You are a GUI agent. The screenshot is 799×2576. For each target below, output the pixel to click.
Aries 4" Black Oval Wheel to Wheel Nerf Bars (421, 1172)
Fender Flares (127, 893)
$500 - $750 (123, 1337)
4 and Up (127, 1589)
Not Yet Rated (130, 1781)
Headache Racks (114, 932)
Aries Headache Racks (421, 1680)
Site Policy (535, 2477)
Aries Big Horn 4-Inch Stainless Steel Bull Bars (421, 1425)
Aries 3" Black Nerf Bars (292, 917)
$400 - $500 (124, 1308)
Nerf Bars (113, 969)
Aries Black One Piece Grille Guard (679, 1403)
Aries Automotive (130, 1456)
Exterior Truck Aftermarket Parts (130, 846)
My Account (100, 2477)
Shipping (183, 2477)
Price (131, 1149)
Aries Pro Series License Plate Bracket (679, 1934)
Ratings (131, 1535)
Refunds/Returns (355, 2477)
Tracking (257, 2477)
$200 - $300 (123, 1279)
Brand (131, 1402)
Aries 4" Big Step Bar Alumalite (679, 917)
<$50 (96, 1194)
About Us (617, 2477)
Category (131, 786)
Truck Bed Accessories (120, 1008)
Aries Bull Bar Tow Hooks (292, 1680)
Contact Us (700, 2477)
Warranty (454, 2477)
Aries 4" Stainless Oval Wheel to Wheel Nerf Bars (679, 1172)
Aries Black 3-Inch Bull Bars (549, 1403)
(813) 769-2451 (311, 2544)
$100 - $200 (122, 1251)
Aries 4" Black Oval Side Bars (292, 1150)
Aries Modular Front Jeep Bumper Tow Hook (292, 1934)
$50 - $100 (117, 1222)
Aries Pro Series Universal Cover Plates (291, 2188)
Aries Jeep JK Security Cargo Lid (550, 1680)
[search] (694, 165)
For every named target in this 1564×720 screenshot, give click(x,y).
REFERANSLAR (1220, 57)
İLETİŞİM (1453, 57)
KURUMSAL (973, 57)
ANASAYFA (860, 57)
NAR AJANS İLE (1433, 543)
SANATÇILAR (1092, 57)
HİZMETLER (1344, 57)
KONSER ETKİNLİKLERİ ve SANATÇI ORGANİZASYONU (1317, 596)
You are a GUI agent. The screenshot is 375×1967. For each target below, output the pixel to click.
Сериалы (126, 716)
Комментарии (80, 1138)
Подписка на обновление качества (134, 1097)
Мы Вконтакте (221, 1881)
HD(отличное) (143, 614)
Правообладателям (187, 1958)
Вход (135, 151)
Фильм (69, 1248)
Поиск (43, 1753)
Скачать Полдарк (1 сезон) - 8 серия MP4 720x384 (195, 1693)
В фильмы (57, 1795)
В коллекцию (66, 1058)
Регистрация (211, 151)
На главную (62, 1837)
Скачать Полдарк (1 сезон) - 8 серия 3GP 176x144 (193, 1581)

==*==

Exercise:
Starting at the line that has "My Account (100, 2477)" and ending after the line that has "Aries Bull Bar Tow Hooks (292, 1680)", write out those lines of the listing again with each click coordinate shifted by -113 on both x and y.

Correct result:
My Account (-13, 2364)
Shipping (70, 2364)
Price (18, 1036)
Aries Pro Series License Plate Bracket (566, 1821)
Ratings (18, 1422)
Refunds/Returns (242, 2364)
Tracking (144, 2364)
$200 - $300 (10, 1166)
Brand (18, 1289)
Aries 4" Big Step Bar Alumalite (566, 804)
<$50 (-17, 1081)
About Us (504, 2364)
Category (18, 673)
Truck Bed Accessories (7, 895)
Aries Bull Bar Tow Hooks (179, 1567)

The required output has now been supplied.